Что же произошло при этом с Тошнотой и Пещерой? Следовало ли вернуться в Пещеру, как будто ничего не случилось? Следовало ли заключить, что с закатом семиологии Япония — это всего лишь имя удобно оборудованной, как бы вывернутой наизнанку Пещеры? Что царящий в ней свет — на самом деле тьма, не называющая себя по имени? Что Пещера навсегда остается темной и свет достижим лишь для выходящего из нее?

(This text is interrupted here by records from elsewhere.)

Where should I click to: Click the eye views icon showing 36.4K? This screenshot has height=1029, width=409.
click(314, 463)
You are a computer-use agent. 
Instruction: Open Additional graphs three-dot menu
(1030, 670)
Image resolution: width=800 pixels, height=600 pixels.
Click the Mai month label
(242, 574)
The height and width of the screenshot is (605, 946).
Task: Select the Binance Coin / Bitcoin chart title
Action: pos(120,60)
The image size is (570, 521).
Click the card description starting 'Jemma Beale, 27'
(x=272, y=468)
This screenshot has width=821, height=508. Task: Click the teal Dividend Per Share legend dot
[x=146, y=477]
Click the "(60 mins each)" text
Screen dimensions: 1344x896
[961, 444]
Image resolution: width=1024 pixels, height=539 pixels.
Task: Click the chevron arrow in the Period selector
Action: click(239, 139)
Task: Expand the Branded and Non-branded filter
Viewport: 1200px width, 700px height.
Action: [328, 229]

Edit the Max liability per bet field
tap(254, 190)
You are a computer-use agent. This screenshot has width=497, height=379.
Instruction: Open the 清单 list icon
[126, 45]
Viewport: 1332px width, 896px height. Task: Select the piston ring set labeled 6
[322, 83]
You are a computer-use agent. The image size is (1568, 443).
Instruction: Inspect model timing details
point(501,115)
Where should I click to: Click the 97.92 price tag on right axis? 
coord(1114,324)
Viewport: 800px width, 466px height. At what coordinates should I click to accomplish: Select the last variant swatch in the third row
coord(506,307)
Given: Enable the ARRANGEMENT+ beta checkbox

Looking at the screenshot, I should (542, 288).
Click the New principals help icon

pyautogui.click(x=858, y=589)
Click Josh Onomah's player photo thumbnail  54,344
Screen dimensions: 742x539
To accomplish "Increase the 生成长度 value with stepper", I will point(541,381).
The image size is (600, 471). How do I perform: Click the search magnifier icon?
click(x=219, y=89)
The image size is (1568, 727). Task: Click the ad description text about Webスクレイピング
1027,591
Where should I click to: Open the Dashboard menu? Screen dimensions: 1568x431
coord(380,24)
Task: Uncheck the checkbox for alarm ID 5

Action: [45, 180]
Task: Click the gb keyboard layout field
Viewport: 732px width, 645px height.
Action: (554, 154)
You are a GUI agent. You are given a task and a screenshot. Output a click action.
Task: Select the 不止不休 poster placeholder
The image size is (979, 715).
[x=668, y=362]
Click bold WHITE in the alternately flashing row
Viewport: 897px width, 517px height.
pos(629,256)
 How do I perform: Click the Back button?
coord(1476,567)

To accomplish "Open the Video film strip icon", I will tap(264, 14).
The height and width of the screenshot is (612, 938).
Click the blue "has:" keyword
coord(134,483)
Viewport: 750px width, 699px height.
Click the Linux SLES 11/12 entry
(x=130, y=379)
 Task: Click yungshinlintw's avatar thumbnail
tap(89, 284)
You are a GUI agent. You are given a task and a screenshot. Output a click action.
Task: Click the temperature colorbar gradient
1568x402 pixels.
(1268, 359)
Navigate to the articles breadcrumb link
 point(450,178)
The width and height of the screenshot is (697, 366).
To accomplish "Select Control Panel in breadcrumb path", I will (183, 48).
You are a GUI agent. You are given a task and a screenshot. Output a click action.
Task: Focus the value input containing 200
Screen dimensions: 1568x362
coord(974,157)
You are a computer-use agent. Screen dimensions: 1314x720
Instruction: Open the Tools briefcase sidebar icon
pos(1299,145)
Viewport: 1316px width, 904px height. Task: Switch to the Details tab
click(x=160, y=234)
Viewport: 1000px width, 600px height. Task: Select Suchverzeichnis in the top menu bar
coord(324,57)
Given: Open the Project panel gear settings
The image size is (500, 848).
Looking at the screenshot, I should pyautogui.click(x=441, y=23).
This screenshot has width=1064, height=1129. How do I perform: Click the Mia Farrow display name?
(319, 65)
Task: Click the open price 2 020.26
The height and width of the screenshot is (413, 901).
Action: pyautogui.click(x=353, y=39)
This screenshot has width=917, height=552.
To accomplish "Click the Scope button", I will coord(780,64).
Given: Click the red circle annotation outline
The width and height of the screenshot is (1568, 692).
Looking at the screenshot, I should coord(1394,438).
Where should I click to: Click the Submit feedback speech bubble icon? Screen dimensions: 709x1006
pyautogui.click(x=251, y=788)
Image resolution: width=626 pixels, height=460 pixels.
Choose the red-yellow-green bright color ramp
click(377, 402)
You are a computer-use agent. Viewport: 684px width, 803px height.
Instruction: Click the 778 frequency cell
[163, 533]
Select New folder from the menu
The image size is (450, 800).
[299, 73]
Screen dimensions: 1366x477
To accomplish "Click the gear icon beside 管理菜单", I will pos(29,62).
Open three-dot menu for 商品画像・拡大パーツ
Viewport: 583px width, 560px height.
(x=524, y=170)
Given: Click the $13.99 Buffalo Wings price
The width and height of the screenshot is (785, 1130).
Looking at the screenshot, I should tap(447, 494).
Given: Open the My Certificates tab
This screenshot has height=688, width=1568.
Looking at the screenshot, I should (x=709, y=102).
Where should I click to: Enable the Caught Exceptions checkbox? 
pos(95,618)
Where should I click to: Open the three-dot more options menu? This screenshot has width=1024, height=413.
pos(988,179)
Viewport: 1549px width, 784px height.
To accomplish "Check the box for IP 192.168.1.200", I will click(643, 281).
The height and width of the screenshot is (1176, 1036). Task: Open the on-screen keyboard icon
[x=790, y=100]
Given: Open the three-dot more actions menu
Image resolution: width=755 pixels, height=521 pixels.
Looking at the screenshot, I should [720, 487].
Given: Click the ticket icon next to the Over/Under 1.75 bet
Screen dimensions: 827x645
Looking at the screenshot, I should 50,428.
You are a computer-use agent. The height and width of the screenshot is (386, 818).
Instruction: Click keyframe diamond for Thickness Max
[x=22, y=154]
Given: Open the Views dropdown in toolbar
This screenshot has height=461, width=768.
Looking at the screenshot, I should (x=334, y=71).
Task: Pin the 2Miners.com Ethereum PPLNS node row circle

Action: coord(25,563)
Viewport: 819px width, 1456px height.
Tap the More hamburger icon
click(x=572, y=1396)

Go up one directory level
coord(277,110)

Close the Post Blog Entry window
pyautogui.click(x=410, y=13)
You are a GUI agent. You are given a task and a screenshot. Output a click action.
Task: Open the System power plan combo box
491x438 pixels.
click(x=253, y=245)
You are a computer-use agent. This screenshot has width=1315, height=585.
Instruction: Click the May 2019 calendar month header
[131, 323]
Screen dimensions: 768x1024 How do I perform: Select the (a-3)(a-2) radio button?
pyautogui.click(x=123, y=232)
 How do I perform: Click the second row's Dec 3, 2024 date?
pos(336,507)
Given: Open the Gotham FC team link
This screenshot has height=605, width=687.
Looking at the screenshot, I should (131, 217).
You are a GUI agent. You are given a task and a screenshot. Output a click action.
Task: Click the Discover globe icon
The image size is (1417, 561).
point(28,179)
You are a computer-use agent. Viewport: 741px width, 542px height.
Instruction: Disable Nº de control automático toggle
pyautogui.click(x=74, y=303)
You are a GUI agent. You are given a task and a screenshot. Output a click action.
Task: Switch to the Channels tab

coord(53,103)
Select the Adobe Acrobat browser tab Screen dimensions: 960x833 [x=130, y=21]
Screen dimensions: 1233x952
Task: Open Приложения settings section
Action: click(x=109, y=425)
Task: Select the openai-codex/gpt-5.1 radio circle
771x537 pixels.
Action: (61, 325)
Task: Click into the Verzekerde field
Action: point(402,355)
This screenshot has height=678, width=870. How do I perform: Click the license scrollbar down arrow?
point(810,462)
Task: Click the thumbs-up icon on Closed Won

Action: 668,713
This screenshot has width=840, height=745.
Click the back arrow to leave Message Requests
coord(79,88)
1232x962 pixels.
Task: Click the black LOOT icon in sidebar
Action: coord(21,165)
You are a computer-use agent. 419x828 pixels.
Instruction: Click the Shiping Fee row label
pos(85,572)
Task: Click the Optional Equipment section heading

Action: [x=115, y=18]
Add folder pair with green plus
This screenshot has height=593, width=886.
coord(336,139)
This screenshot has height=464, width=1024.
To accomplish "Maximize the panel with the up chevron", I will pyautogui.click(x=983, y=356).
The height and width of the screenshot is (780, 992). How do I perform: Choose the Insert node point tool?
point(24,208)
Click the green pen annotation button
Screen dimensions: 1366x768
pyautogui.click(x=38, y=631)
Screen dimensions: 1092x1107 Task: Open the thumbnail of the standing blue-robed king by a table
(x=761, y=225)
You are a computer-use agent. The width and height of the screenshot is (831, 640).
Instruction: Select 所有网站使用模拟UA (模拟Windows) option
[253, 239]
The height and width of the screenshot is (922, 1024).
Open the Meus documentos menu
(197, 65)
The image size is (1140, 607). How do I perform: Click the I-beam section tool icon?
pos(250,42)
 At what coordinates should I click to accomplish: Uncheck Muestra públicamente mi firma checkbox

Но тогда где же выход? Барт всегда знал сартровский ответ: единственный выход из Тошноты и Пещеры называется революцией, и единственное quale, у которого есть солнечная Идея, — это революционное quale, остальные же все тошнотворны. Такой выход он открыто отверг с открытием структуры, которую справедливо расценивали как контрреволюционную, хотя в тот момент никто не мог определить, в чем именно и насколько серьезно она таковой была; можно сказать, что из открытия структуры следовала, помимо прочего, такая логика: поскольку благодаря структуре qualia могут избегнуть Тошноты, то революция может происходить или нет — в любом случае она не касается вопроса о Пещере. Как неизбежное следствие, май 1968 года остался чужд Барту, при том что в пятидесятые годы он был решительно ангажированным писателем. Как ему казалось, результаты 1968 года в основном вели обратно к дилемме, с которой боролся: или Тошнота, или Революция, отталкивающие quaila или же всеобщая деквалификация людей и вещей. И то и другое неисцелимо болезненно для чувственности.